_Assignment_. Each line of the material holding the word "Task" must be identified and copied.

_Materials provided_.
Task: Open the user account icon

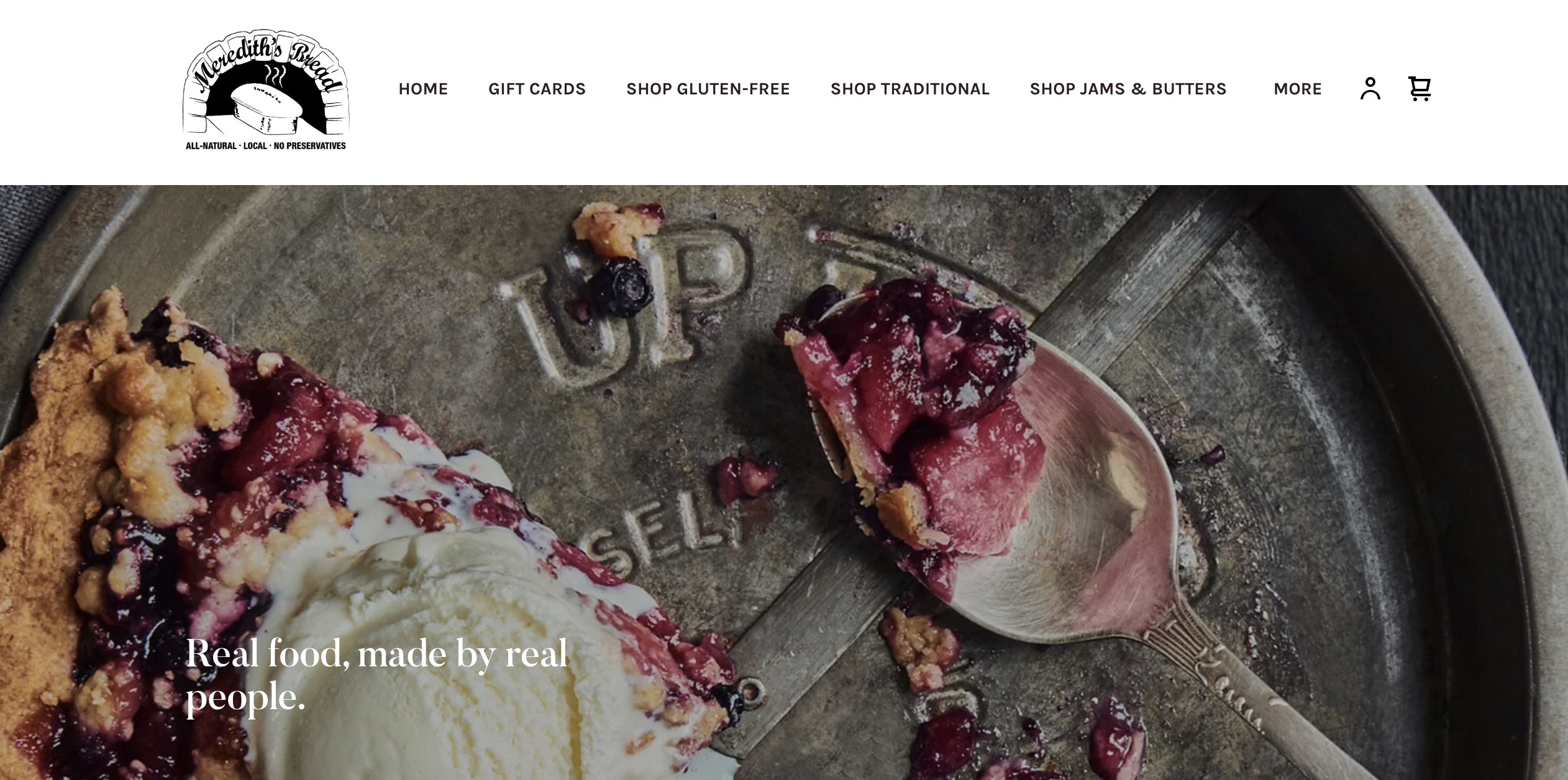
--
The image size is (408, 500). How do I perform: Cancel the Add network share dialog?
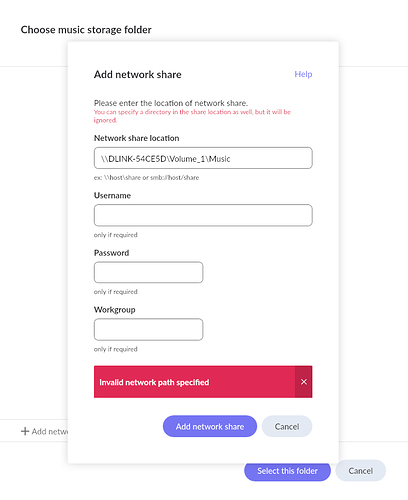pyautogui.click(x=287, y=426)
...
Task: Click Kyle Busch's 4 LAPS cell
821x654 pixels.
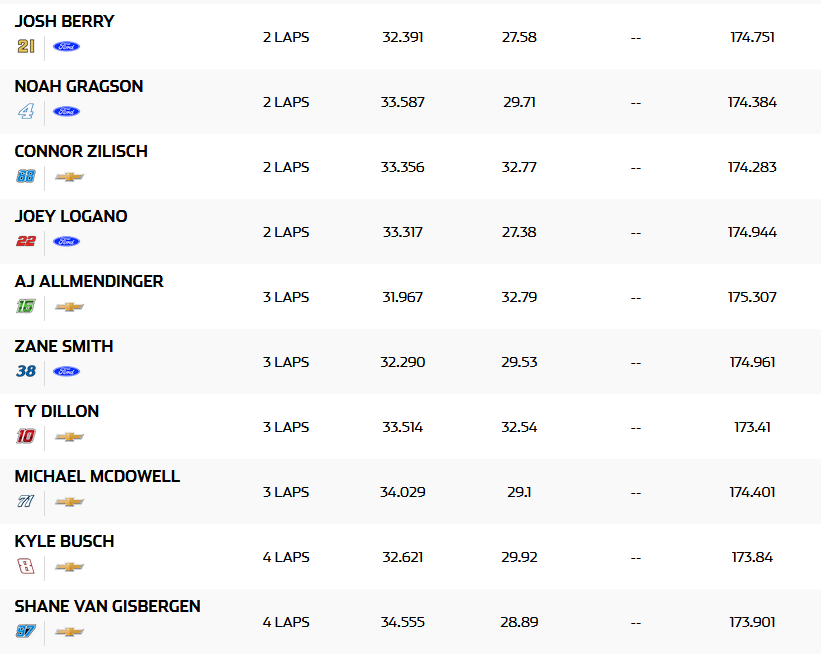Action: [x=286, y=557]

_Solution to this problem_.
Task: Open the user account icon
Task: Click Kyle Busch's 4 LAPS cell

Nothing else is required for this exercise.